In Sarvagya's post, he defined three dimensions to represent one state:

• X - Horizontal distance to next pipe
• Y - Vertical distance to next pipe
• V - Current velocity of the bird

In Cihan Ceyhan's code, if bird enters tunnel more than 30 pixels(pipe width=52px), the bird will move the eyes to next pipe. However, it may cause conflict result to the Q-table. For the same X, Y, V(to the next pipe), if the bird's current position is close to the edge part of current pipe(in red), the bird may crash in the tunnel which is transparent to the bird at that time.

               

I added the 4th dimension in the state:

• Y1 - the vertical distance between next two pipes, it helps bird to take action in advance according to the height difference of two consecutive pipes. This value is only used when the bird enters the tunnel part. It can reduce the state space.

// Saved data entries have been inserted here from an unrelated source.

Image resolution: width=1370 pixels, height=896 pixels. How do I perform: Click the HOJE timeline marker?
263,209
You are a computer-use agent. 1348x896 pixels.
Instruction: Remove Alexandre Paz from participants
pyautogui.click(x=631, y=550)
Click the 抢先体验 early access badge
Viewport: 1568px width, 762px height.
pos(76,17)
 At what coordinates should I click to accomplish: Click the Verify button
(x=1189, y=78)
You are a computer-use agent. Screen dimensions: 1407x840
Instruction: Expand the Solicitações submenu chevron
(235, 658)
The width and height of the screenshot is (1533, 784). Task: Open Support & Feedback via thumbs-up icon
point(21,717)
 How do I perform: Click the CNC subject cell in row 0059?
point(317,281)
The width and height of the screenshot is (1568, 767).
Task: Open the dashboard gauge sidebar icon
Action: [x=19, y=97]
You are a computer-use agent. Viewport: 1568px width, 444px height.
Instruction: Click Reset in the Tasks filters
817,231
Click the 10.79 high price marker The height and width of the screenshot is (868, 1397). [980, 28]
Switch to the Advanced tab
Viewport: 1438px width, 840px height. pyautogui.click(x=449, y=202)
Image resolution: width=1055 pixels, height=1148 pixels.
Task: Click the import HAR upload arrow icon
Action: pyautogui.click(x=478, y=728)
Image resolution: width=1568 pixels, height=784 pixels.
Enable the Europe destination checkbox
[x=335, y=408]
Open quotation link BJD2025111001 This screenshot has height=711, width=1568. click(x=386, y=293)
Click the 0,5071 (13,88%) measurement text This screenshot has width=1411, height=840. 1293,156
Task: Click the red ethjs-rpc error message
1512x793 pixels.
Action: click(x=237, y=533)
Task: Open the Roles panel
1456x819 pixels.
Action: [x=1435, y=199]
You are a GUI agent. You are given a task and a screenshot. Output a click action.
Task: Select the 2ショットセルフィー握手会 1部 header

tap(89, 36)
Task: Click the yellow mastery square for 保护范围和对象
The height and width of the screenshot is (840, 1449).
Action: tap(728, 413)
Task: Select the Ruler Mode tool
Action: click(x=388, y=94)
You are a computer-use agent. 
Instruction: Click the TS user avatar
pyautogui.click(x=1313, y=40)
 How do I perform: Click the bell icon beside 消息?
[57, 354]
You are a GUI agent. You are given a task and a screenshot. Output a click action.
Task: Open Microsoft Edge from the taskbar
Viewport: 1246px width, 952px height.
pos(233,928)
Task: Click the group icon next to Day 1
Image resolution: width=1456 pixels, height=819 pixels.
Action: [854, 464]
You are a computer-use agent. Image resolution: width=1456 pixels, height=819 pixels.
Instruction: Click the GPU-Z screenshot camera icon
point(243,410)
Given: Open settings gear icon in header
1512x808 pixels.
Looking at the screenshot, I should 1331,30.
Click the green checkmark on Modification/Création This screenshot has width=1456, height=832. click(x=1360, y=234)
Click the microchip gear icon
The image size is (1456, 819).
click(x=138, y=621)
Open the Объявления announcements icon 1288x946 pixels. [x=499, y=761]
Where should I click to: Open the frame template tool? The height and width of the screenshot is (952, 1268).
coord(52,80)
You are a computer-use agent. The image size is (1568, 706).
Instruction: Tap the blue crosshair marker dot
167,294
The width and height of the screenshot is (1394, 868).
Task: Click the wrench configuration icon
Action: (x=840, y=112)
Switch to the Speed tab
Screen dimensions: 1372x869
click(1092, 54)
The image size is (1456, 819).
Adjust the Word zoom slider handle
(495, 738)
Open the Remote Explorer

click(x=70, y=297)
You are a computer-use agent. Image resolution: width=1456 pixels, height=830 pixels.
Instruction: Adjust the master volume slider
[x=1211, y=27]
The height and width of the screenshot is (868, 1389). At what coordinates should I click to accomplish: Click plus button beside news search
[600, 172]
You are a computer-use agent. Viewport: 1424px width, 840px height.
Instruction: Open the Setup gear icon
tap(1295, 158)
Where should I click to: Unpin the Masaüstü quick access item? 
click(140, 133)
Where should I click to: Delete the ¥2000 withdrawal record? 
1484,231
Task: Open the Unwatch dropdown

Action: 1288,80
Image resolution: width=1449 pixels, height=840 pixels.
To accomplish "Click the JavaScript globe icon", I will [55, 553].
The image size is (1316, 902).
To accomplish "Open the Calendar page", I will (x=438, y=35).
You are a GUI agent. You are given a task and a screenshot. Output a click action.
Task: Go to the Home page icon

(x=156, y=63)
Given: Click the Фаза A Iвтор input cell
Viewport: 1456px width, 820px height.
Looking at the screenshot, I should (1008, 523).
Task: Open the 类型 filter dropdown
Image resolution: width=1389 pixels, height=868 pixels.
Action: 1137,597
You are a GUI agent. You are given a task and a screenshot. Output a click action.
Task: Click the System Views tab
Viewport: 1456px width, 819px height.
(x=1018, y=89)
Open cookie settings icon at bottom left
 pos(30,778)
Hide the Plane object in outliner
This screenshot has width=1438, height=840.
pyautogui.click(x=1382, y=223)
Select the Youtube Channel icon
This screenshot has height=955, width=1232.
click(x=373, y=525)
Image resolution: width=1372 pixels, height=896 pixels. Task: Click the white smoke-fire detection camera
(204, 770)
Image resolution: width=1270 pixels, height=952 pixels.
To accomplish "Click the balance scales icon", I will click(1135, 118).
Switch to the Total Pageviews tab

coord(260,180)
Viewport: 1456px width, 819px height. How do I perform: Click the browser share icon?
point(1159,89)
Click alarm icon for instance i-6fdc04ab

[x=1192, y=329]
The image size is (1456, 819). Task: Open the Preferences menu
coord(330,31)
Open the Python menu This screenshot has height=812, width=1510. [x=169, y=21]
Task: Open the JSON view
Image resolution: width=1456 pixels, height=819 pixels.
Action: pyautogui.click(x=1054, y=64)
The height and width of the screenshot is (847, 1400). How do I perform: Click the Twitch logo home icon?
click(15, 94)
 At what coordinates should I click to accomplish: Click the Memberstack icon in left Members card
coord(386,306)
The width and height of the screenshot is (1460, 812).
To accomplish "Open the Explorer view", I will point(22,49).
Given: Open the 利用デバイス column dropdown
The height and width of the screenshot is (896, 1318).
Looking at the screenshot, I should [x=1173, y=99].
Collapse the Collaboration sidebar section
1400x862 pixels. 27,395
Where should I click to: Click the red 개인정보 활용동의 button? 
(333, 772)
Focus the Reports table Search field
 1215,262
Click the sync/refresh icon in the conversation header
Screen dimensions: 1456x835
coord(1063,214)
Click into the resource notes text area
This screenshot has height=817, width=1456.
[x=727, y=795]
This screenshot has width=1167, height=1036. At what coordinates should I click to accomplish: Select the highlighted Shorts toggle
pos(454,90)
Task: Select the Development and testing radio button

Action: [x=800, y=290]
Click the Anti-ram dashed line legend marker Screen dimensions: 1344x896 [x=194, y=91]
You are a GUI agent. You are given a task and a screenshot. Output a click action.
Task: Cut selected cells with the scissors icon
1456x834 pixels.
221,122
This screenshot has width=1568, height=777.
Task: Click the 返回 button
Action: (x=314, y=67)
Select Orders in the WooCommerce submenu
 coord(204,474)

Furthermore, the bird still can perceive the current pipe until 50 pixels long in the tunnel. After that, the bird almost flies out of the tunnel. The pipe just passed can't impact the bird any longer. It's time to focus on next pipe.

Rewards in Q-learning

With the above improvement, the bird can easily fly to 10000 scores. However, it's still not stable, there are many failures before reaching 10000 scores.

As explained by Sarvagya, the bot gets +1 reward of alive for each step, while gets -1000 reward if dead. It works well in most scenarios.

Let's look at the following scenario. The next pipe has a huge drop from the previous one, the maximum vertical drop is 142px between two pipes in the game. Considering the bird is in the position showing in the example, if the bird is falling and want to pass through these two pipes successfully, it may take route 1 or route 2, but neither of them can go through the next pipe successfully. It may work in most of scenarios if the vertical difference doesn't not reach the maximum drop. Refer to the right screenshot.

               

We train the bird for million of times, and the bird accumulates a large number of positive value of that position. The worst case is a quite low-occurrence event, even there is once a case leading to crash, it only minus 1000 rewards. The remaining value is still a big positive value or the bird can easily to gain another 1000 rewards from successful training sessions. So the bird will crash again once it encounters the similar situation.

I changed the reward of alive from 1 to 0, it forces the bird to focus on the long term alive, to keep away from any action causing death. It will get penalty of -1000 rewards on death no matter how many successful sessions the bird ran in the past.

After this improvement, it greatly increases the stability.

Resume Game from Death

It's rare chance to encounter the worst cases. In other words, the bird doesn't have enough training sessions on these cases. It may encounter once, but next time, it won't encounter the similar scenario. It may take a long time to happen again.

It's not ideal for training. I recorded the last 50 steps of the bird journey in real time, the game can resume from the last 50 steps before the crash. It's a great help to traverse all the possible states in a short time.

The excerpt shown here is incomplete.